The question of who should be responsible for breakdowns and repairs remains. We touched upon this topic in Week 5 in regard to failed social housing projects and the lack of sustainable maintenance. Energy distribution, like most everything else in life, does not promise equality or fairness.

Fairness is an arbitrary concept because it depends on the interlocutor and his/her relationship to the speaker. In Carbon Democracy, Timothy Mitchell (2011) shows how “Fossil fuels helped create both the possibility of modern democracy and its limits.” The ‘oil curse' in the Middle East is treated as “an affliction only of the governments that depend on its income, not of the processes by which a wider world obtains the energy that drives its material and technical life”. The abstraction of the oil itself works to shroud the uneven practices of procurement and distributions, of resources and profits, between those in power and the subsidized lots. There is no one-size-fits-all democracy. The US has concerned itself with the ‘democracy curse' - the utopian conviction that its democratic formula will work for one and for all (yes, powerpoint would make it visually accessible). With its focus on the more intransigent engagements, the book shows how carbon energy helped manufacture forms of agency capable of effective intransigence. The relationship between democracy and oil is slippery. It is no surprise that “carbon energy and modern democratic politics were tied intricately together”. I was intrigued to learn how the First World War was fought over control of the oil regions in the Middle East. The conflict over oil resources remains, if not augmented. A century later, governments are still incapable of address the climate crisis of our planet, but Mitchell suggests that “socio-technical understanding of carbon democracy… offers a better way to overcome this obstacle to our shaping of collective futures”.

Thinking in terms of governance (Schwenkel 2015) and energy/water infrastructure, I explore alternative forms of energy management, like non-governmental agencies. The Center for Social Inclusion (CSI), for instance, concern itself with the mission “to identify and support policy strategies to transform structural inequity and exclusion into structural fairness and inclusion.
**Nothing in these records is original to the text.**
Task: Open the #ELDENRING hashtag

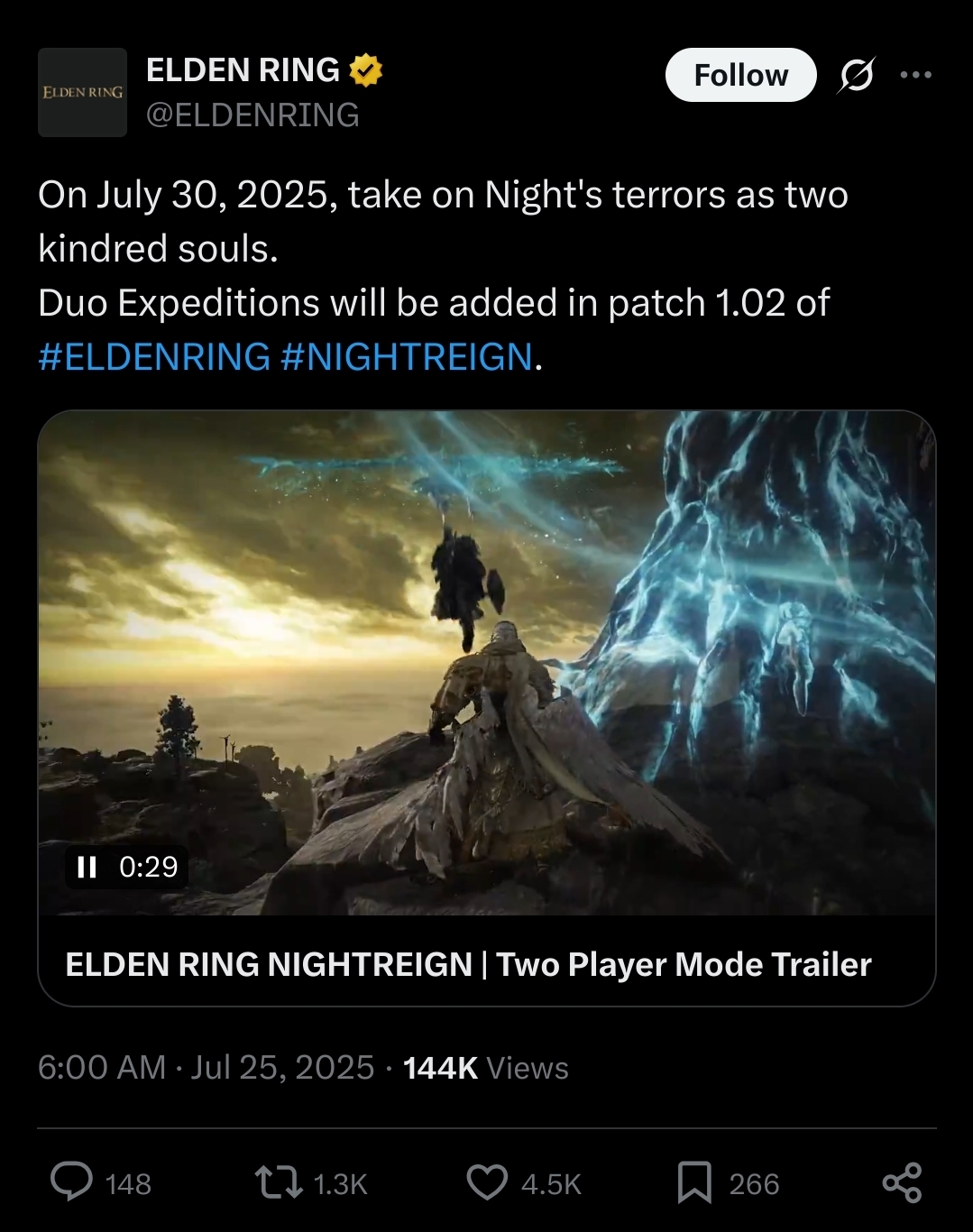Action: (x=154, y=357)
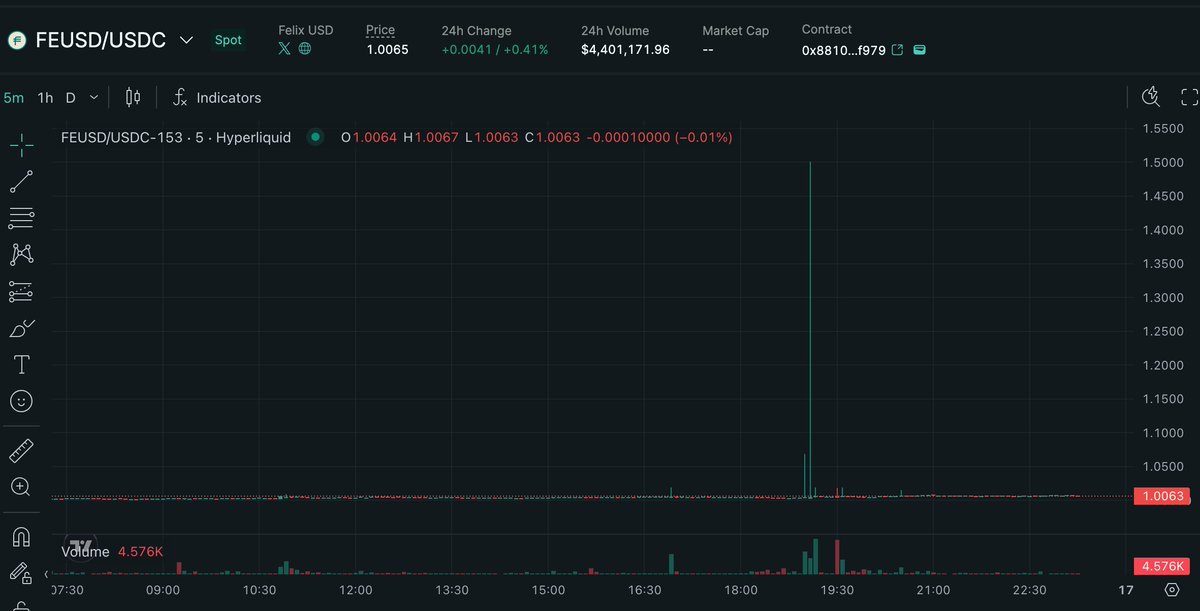The image size is (1200, 611).
Task: Open the Indicators dialog
Action: click(x=217, y=97)
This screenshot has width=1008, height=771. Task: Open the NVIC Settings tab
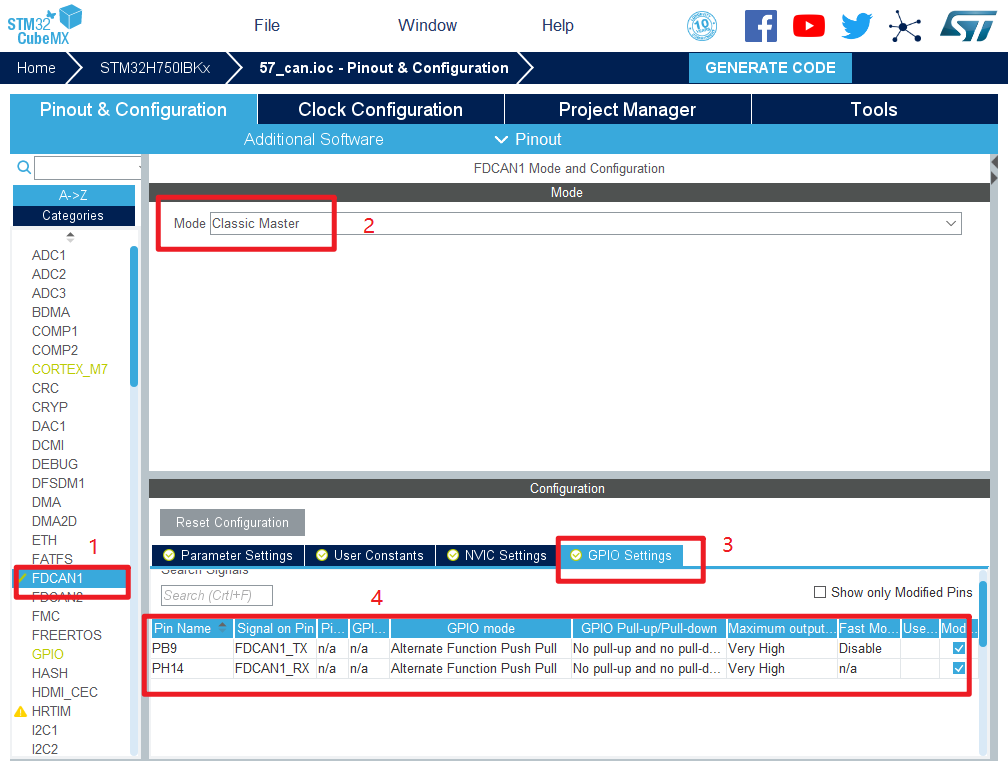coord(497,555)
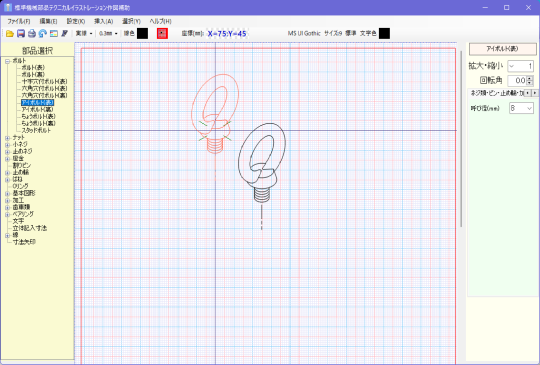Open the 実線 line style dropdown

click(x=84, y=33)

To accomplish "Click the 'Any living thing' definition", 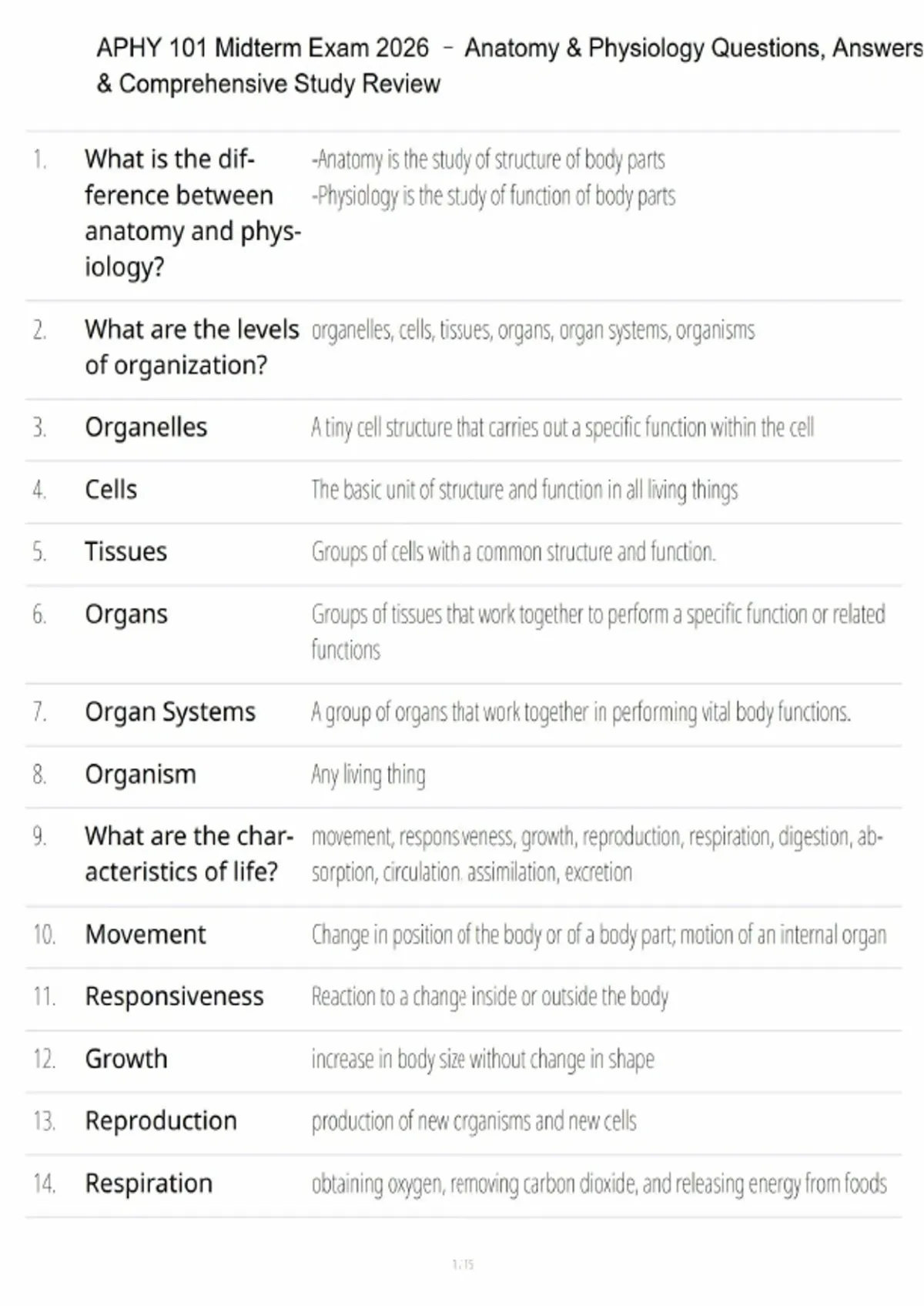I will pos(368,775).
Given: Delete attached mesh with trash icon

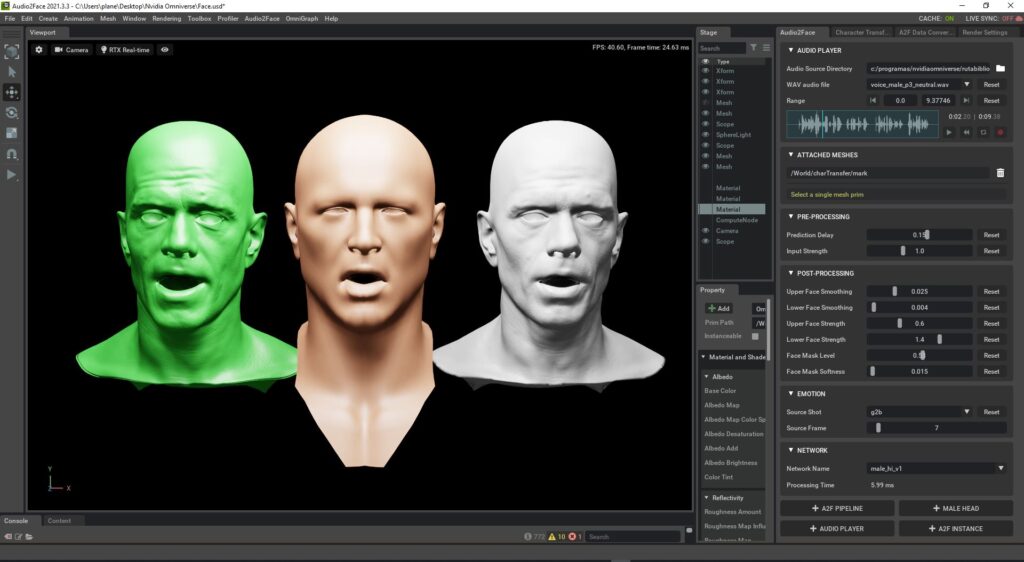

We work with community groups and national organizations to develop policy ideas, foster effective leadership, and develop communications tools for an opportunity-rich world in which we all will thrive no matter our race or ethnicity.” CSI's vision is “to translate America’s changing demographics into a new source of power and prosperity for a society where all people can participate in solutions that help us all thrive.” CSI focuses on a wide range of issues, and one of its current foci is the Energy Democracy (other projects include: Transportation Equity, Broadband Equity and Food Equity, all with an emphasis on Transparency and Accountability).

With Energy Democracy, CSI launches “our new map pinpointing communities, particularly communities of color, who are building their local economies while taking into their own hands the fight against climate change by developing community-scale renewable energy projects.” A form of green citizenship as I related to Annand's term ‘hydraulic citizenship.' The community-scale focus reminds me of both Mains' (2012) suggestion to look at practices and Schwenkel's (2015) starting point of the block collective's perspectives and discourses. To return to one of the keywords we identified when we thought of infrastructure earlier this quarter: entanglements.

So with all these various stimulating readings and projects, I linger on the idea of how democratizing energy is also one way to energize contemporary democracy. One household at a time. One community at a time. One correlation (Mains 2012) at a time.